**TASK PROMPT:** Give back every entry exactly; drop the pictures.

**RECORD SET:**
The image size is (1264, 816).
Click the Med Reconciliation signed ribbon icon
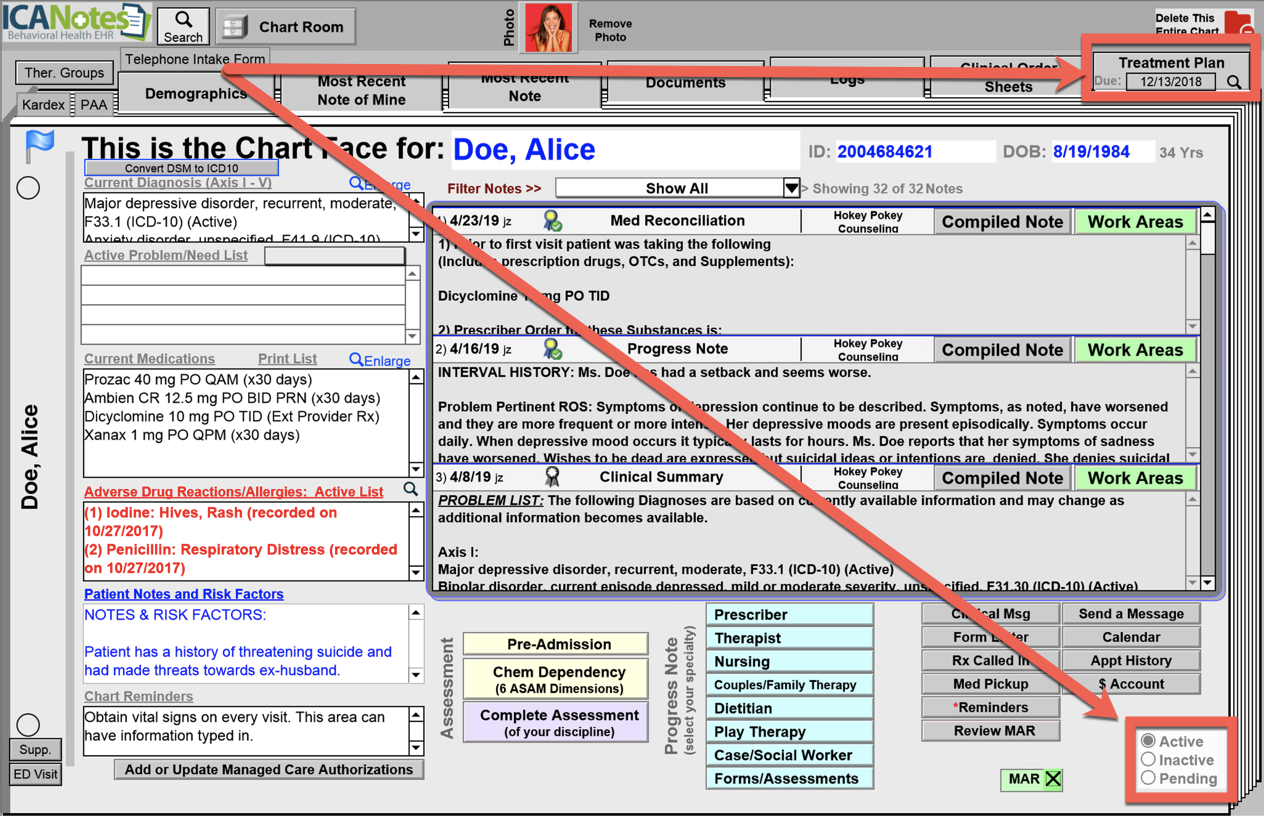552,221
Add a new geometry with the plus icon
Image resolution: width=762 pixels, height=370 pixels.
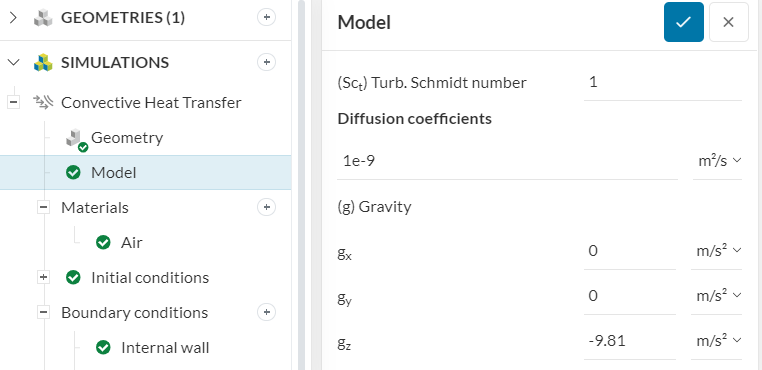click(x=266, y=18)
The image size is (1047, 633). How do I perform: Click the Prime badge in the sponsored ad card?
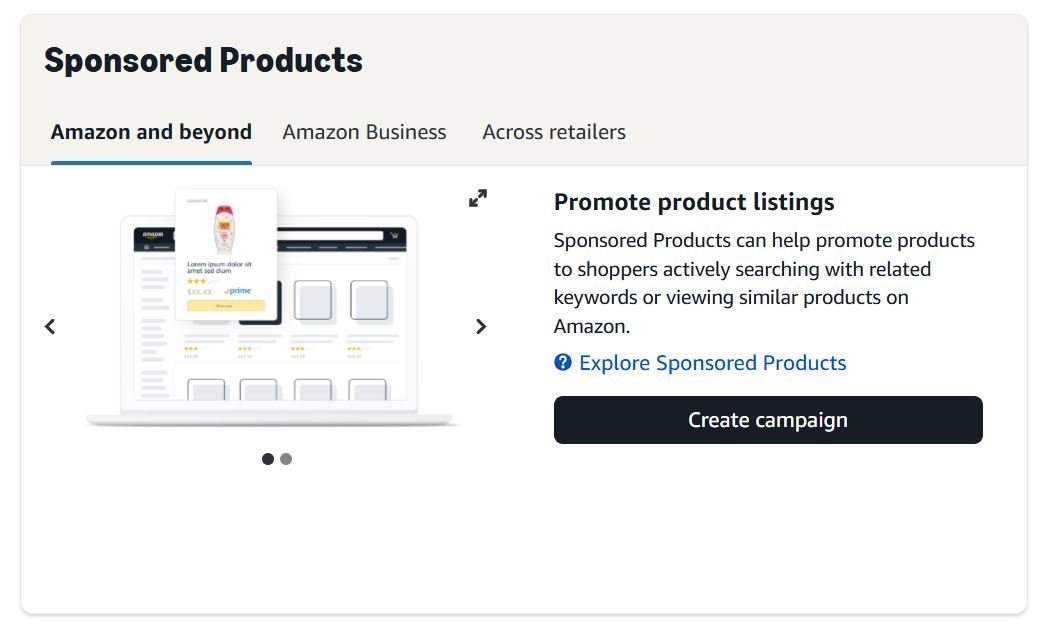pyautogui.click(x=239, y=290)
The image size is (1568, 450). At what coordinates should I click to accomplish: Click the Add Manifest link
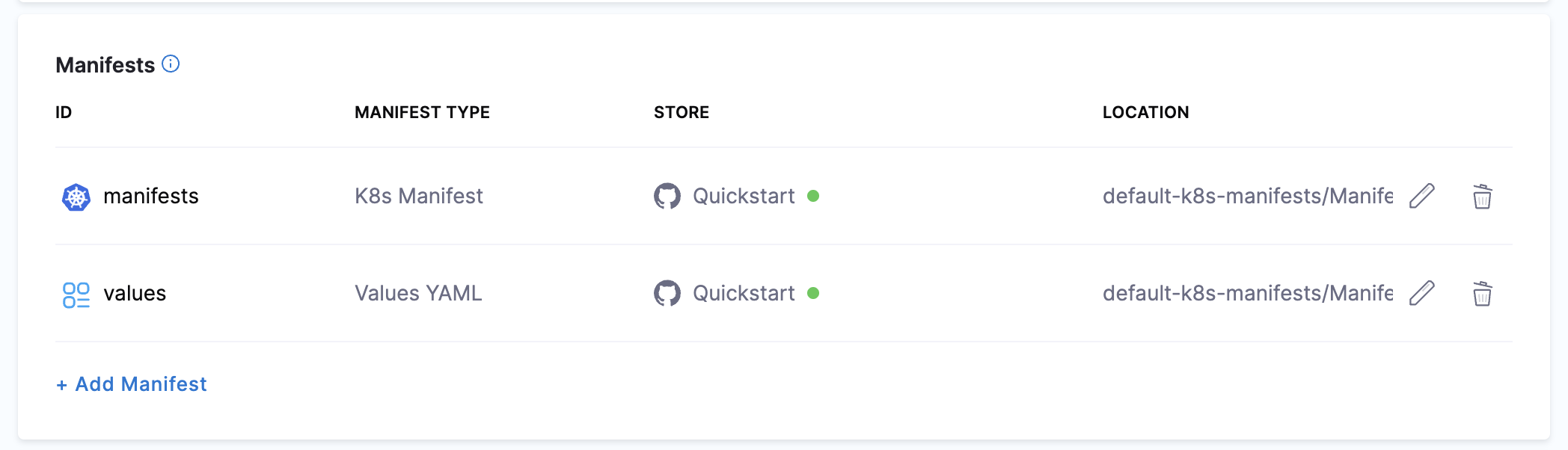pyautogui.click(x=132, y=384)
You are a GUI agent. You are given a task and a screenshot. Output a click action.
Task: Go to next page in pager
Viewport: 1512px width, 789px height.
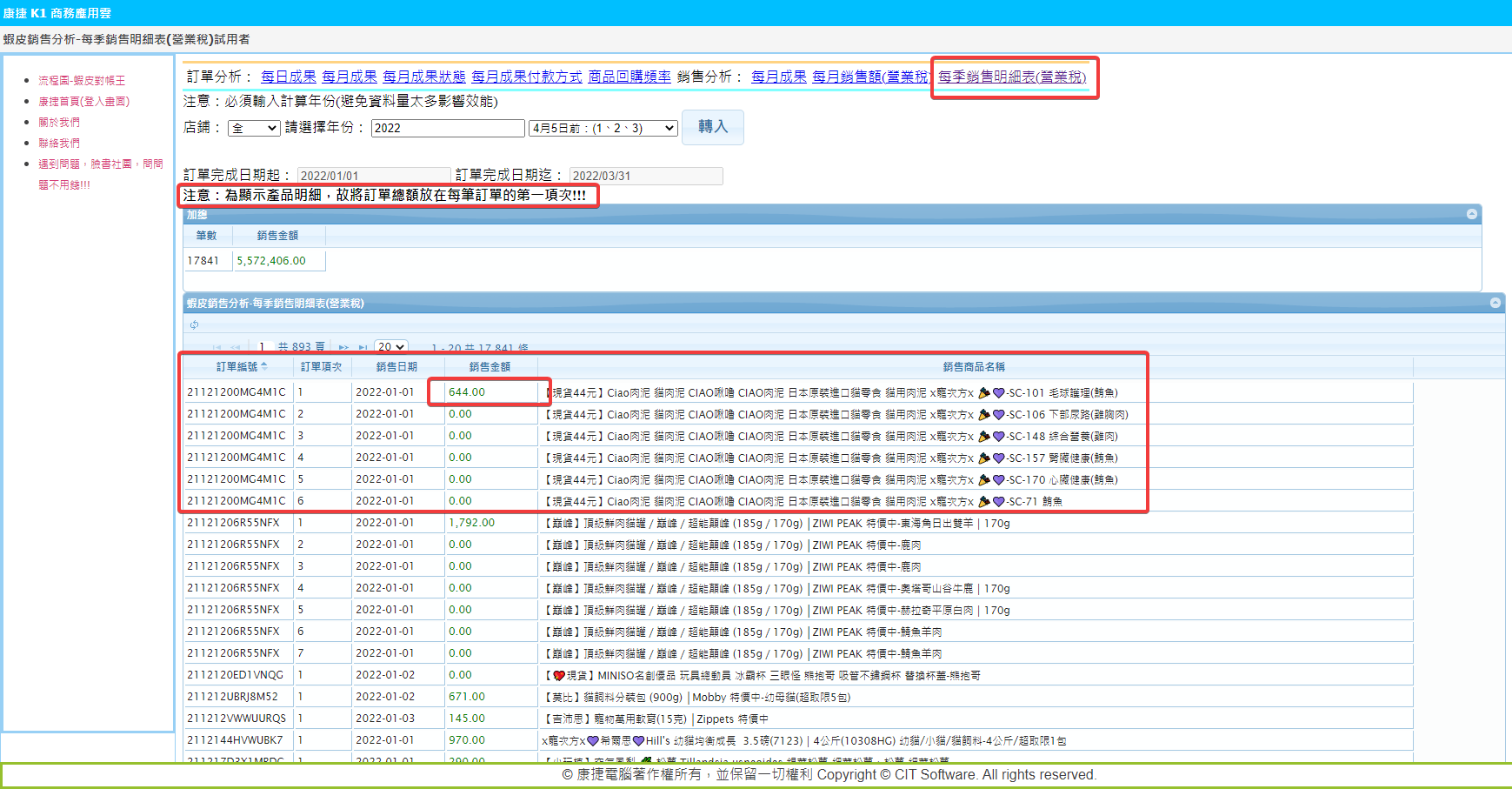point(343,347)
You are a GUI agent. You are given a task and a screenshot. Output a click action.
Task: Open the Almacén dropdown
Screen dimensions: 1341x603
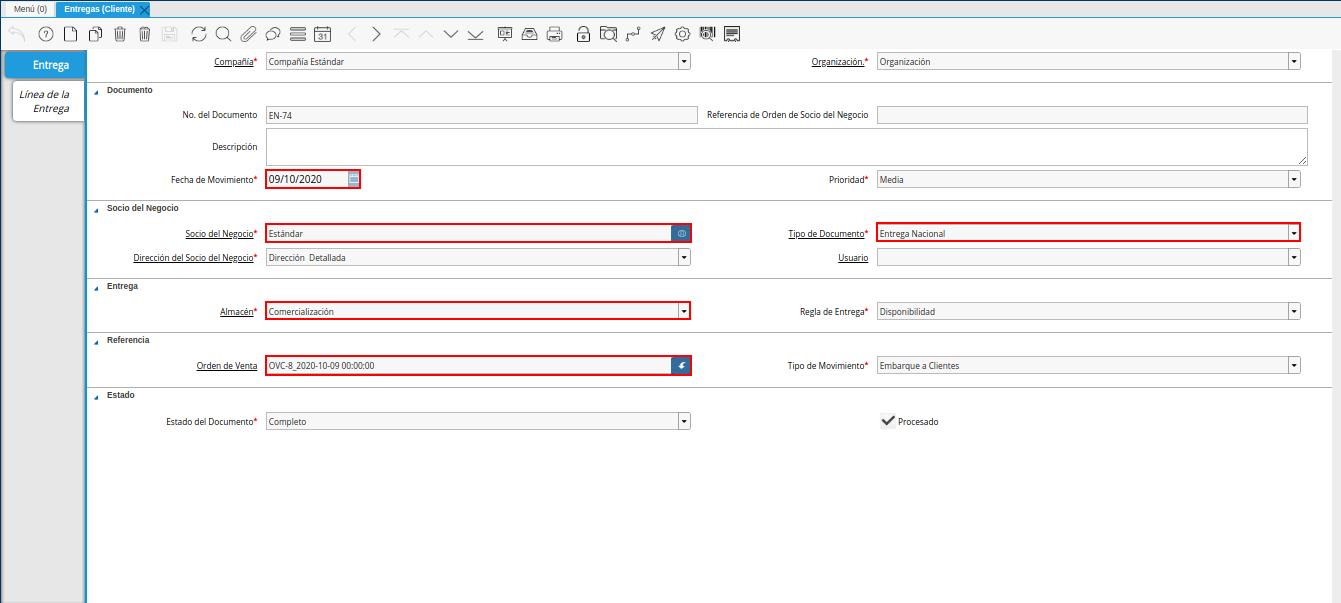684,311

**COMPLETED TASK:**
The image size is (1264, 816).
Click the Med Reconciliation signed ribbon icon
552,221
Add a new geometry with the plus icon
Image resolution: width=762 pixels, height=370 pixels.
click(x=266, y=18)
The image size is (1047, 633). How do I perform: Click the Prime badge in the sponsored ad card?
pyautogui.click(x=239, y=290)
The image size is (1568, 450). At what coordinates should I click to accomplish: Click the Add Manifest link
pyautogui.click(x=132, y=384)
You are a GUI agent. You are given a task and a screenshot. Output a click action.
Task: Go to next page in pager
Viewport: 1512px width, 789px height.
point(343,347)
You are a GUI agent. You are given a task and a screenshot. Output a click action.
Task: Open the Almacén dropdown
Screen dimensions: 1341x603
684,311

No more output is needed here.